— Problems to work on —
1. According to the text on low-carbohydrate diets in type 2 diabetes, in what year was insulin discovered?
2. Do these statements agree with the text on low-carbohydrate diets in type 2 diabetes? Answer yes or no for each and quote the words that decide it.
(a) The report from the Parliament of Western Australia was published in 2019.
(b) The text describes low-fat diets as carbohydrate-depleted.
(c) The World Health Organization's Global Report on Diabetes appeared in 2018.
3. Output the part of the text on low-carbohydrate diets in type 2 diabetes that begins at the words "The low-carbohydrate approach" and stops after "approach (WHO, 2016).", copied word for word.

— Provided text —

┌──

References
A role for low-carbohydrate diets in type 2 diabetes
Abstract
Prescribing for diabetes has increased in recent years. Here, George Winter discusses the potential role of a low-carbohydrate diet in type 2 diabetes control
The foreword to a report published by the Parliament of Western Australia (2019) states: ‘If there is one thing to take away from this report it is that type 2 diabetes can go into remission and it need not be a life-long progressive chronic illness. Some practitioners argue it is reversible.’
These aforementioned practitioners include Hallberg et al (2019), who note that before insulin's discovery in 1921, low-carbohydrate diets were commonly prescribed to treat diabetes. With the availability of exogenous insulin and the emergence of low-fat diets – which, axiomatically, are carbohydrate-enriched – the low-carbohydrate diet's goal of preventing raised blood glucose concentrations was supplanted by that of exerting blood glucose control through glycaemic control medication, including insulin (Hallberg et al, 2019).
The low-carbohydrate approach to diabetes is gaining traction. For example, a recent consensus report on nutrition therapy for people with diabetes or pre-diabetes stated that for certain people who are not meeting glycaemic targets, or where lowering anti-glycaemic medication is needed, reducing overall carbohydrate intake with low- or very low carbohydrate eating plans is a viable approach (Evert et al, 2019). In 2016, the World Health Organization's Global Report on Diabetes cited the Barbados Diabetes Reversal Study to determine the feasibility of reversing type 2 diabetes by incorporating a low-carbohydrate approach (WHO, 2016).

└──

— Available data —
┌──

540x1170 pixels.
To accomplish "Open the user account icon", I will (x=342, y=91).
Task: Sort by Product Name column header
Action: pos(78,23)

└──

— Results of the tasks —
1. 1921

2.
(a) Yes: "a report published by the Parliament of Western Australia (2019)"
(b) No: "which, axiomatically, are carbohydrate-enriched"
(c) No: "In 2016, the World Health Organization's Global Report on Diabetes"

3.
The low-carbohydrate approach to diabetes is gaining traction. For example, a recent consensus report on nutrition therapy for people with diabetes or pre-diabetes stated that for certain people who are not meeting glycaemic targets, or where lowering anti-glycaemic medication is needed, reducing overall carbohydrate intake with low- or very low carbohydrate eating plans is a viable approach (Evert et al, 2019). In 2016, the World Health Organization's Global Report on Diabetes cited the Barbados Diabetes Reversal Study to determine the feasibility of reversing type 2 diabetes by incorporating a low-carbohydrate approach (WHO, 2016).